Malaysia was thrown into political turmoil in March when the ruling coalition suffered a severe electoral setback. The situation has been aggravated in recent weeks by accusations of sodomy against Anwar, according to AP.
Anwar --who does not hold a parliamentary seat -- was prevented by court order from attending an attempt by opposition lawmakers to force a debate on a “crisis of confidence in the government.“
Opposition lawmaker Azmin Ali said there had been no plan to create “chaos“ and that the massive security by the government amounted to “an evil provocation to scare the people.“
The issue became moot when Parliament Speaker Pandikar Amin refused to allow the debate, prompting opposition lawmakers to walk out amid jeers by ruling party members, who shouted “Go on! Get out, get out!“
“Don’t bring your political propaganda into this chamber. Don’t make Parliament a laughing stock,“ Pandikar said.

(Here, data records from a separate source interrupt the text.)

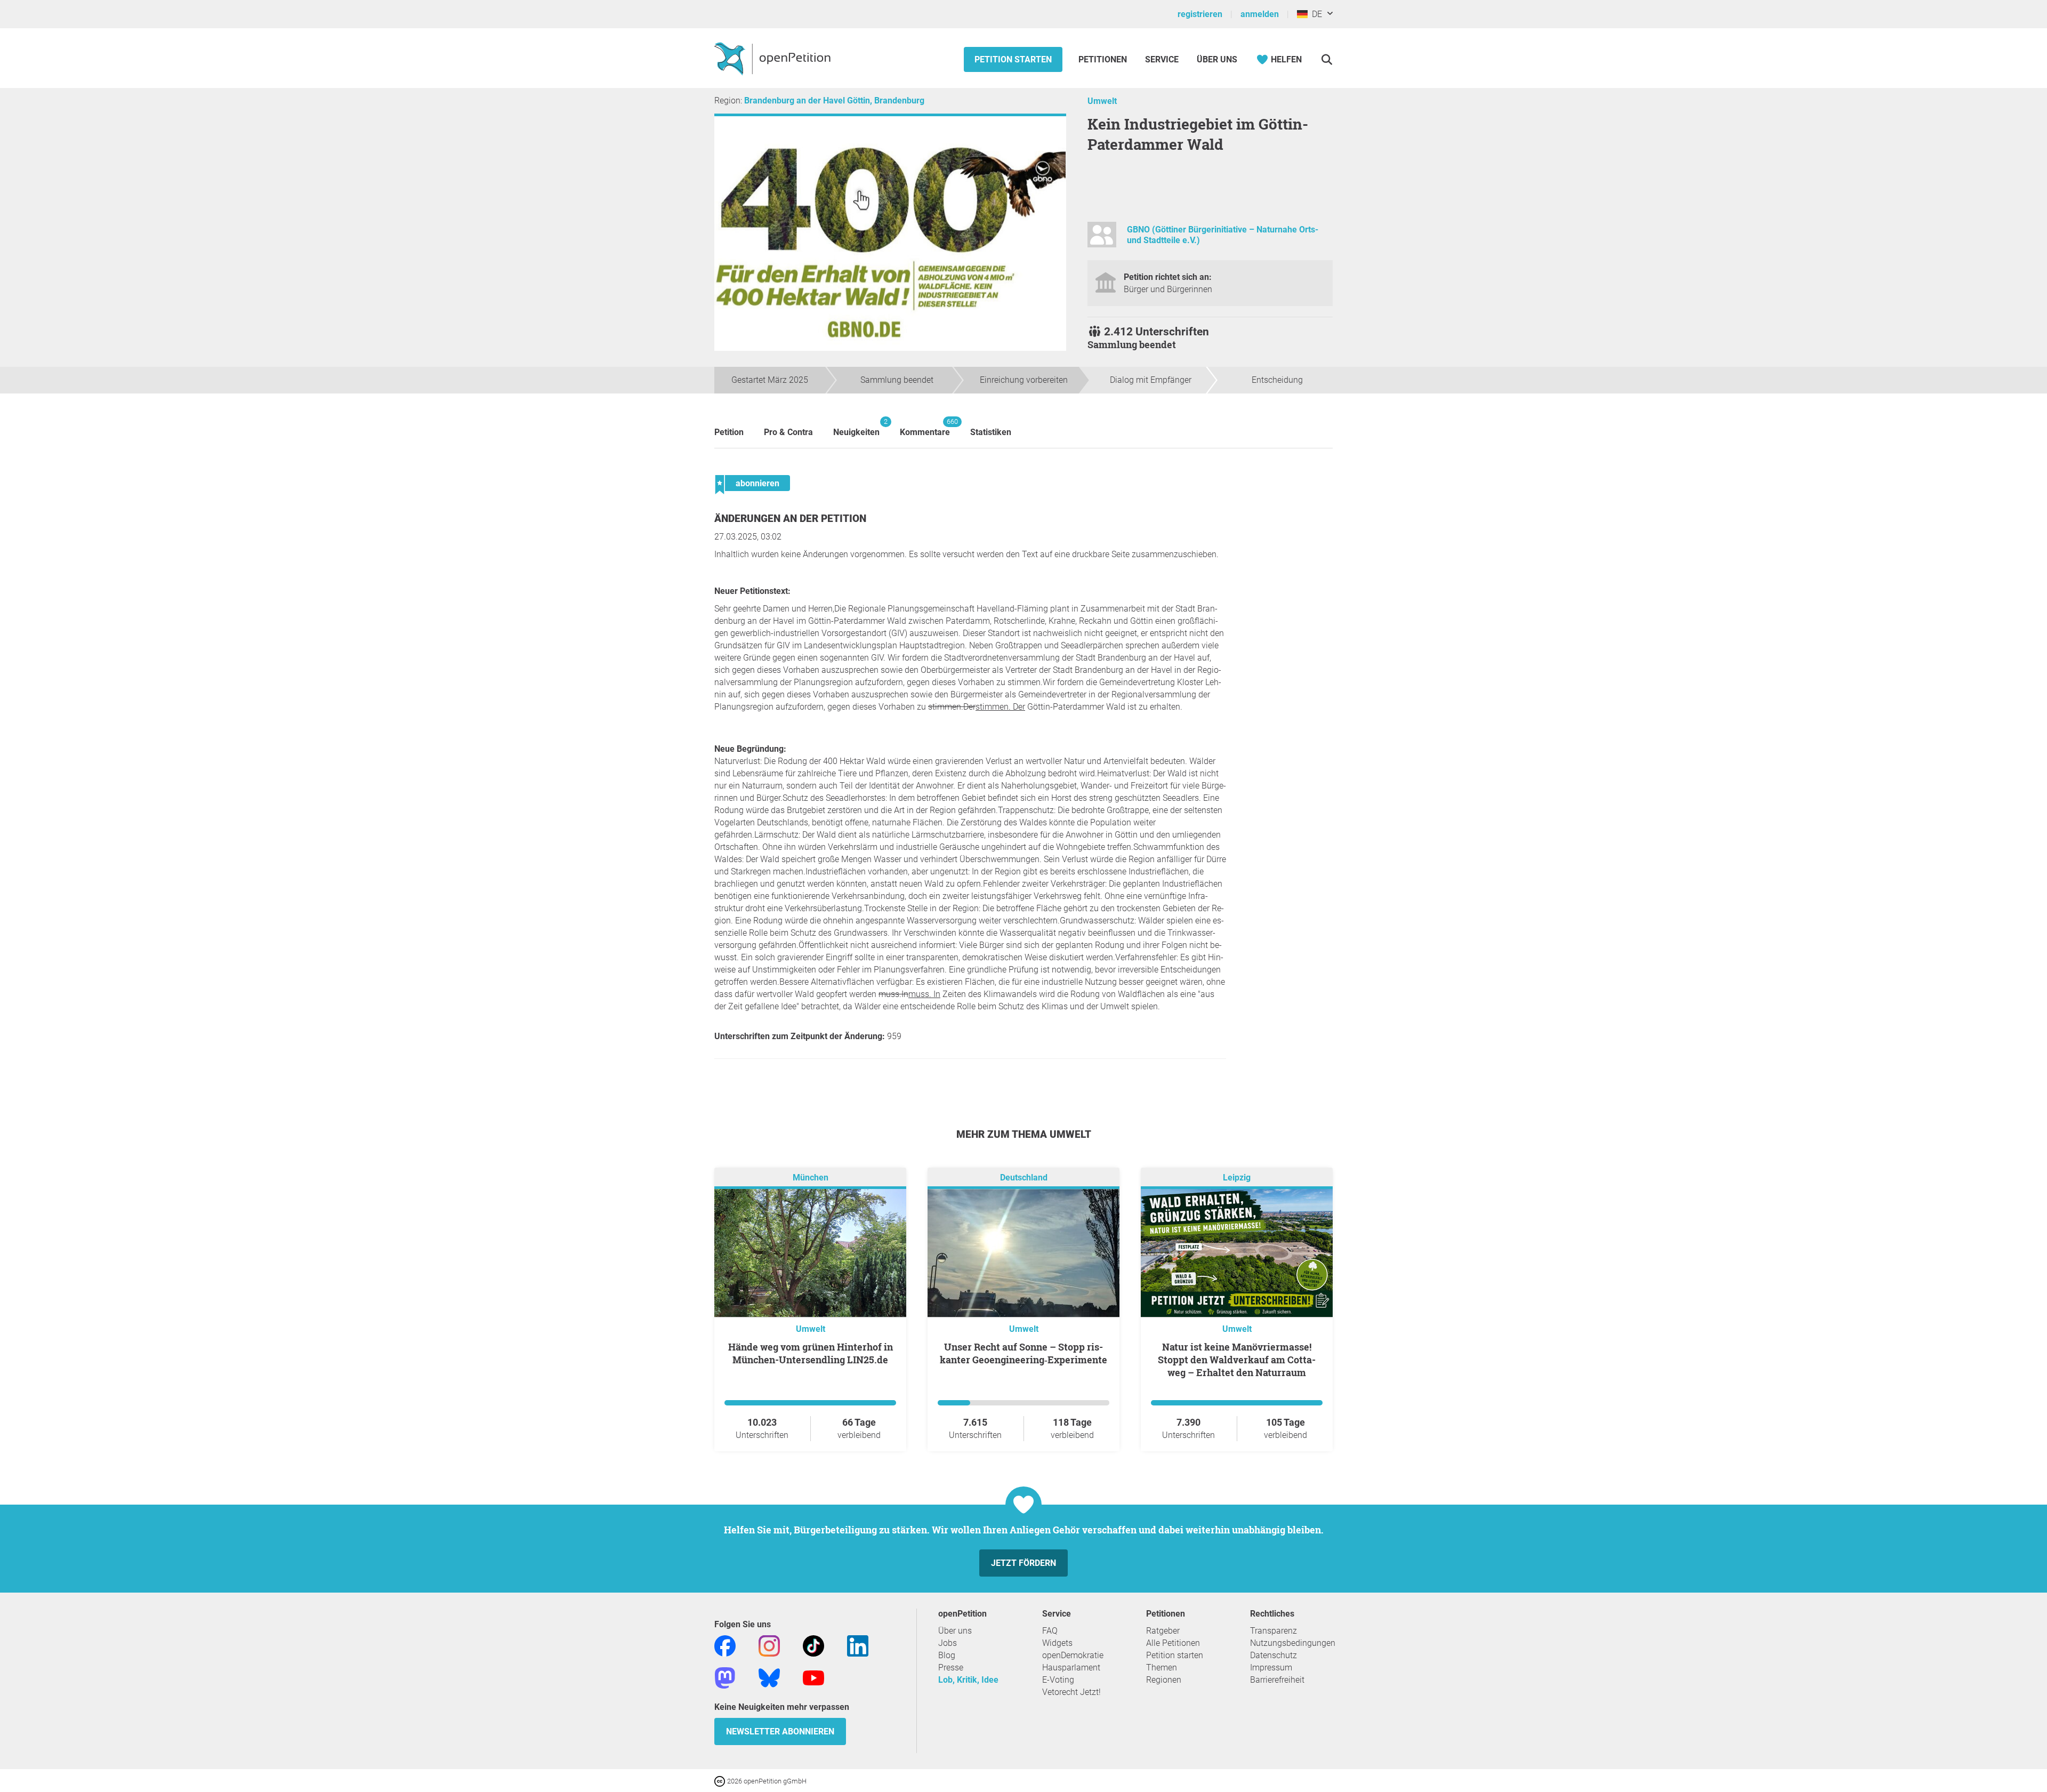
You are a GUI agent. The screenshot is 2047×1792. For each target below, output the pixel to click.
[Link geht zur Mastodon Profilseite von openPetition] (725, 1677)
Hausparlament (1071, 1667)
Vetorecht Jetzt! (1071, 1692)
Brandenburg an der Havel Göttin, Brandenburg (834, 100)
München (810, 1177)
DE (1315, 14)
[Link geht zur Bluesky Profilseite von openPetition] (769, 1677)
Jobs (947, 1643)
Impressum (1271, 1667)
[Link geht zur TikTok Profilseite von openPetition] (813, 1645)
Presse (950, 1667)
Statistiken (990, 432)
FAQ (1050, 1631)
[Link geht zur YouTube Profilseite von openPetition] (813, 1677)
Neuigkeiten (856, 427)
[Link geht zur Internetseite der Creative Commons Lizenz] (720, 1780)
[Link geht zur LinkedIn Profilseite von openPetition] (857, 1645)
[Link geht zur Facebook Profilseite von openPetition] (725, 1645)
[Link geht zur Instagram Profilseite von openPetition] (769, 1645)
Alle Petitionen (1173, 1643)
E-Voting (1058, 1680)
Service (1162, 59)
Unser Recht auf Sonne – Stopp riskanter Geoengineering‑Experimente (1023, 1353)
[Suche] (1326, 59)
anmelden (1259, 14)
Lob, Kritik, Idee (968, 1680)
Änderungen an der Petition (790, 518)
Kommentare (925, 427)
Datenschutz (1273, 1655)
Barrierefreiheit (1277, 1680)
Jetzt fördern (1023, 1563)
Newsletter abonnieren (780, 1731)
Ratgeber (1163, 1631)
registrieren (1200, 14)
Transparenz (1273, 1631)
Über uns (955, 1631)
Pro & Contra (788, 432)
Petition (729, 432)
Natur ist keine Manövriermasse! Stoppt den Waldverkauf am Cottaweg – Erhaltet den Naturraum (1237, 1359)
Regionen (1163, 1680)
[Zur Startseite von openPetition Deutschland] (773, 58)
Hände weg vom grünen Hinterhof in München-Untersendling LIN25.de (810, 1353)
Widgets (1057, 1643)
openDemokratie (1072, 1655)
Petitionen (1103, 59)
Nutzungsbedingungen (1292, 1643)
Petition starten (1013, 59)
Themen (1161, 1667)
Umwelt (1102, 101)
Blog (946, 1655)
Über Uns (1217, 59)
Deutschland (1023, 1177)
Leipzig (1237, 1177)
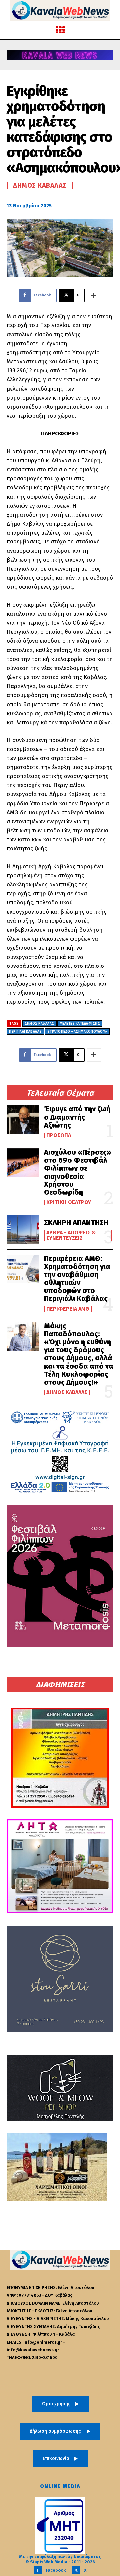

The debate was not the same as a no-confidence vote, and did not threaten the government’s stability. But police obtained a court order barring Anwar as well as the public from coming within three miles of Parliament, perhaps fearing a repeat of a mass anti-government street protest led by Anwar a decade ago.
Prime Minister Abdullah Ahmad Badawi defended the police action, saying the massive traffic jams resulting from the police roadblocks were caused by “these people who are organizing the demonstration.“
“Go to a stadium and shriek and scream at the top of your voice if you want to demonstrate,“ Abdullah said.
The unexpected police action intensified the political drama that Malaysia has been witnessing since the March 8 general elections in which the ruling coalition suffered badly, reducing the government’s grip on power.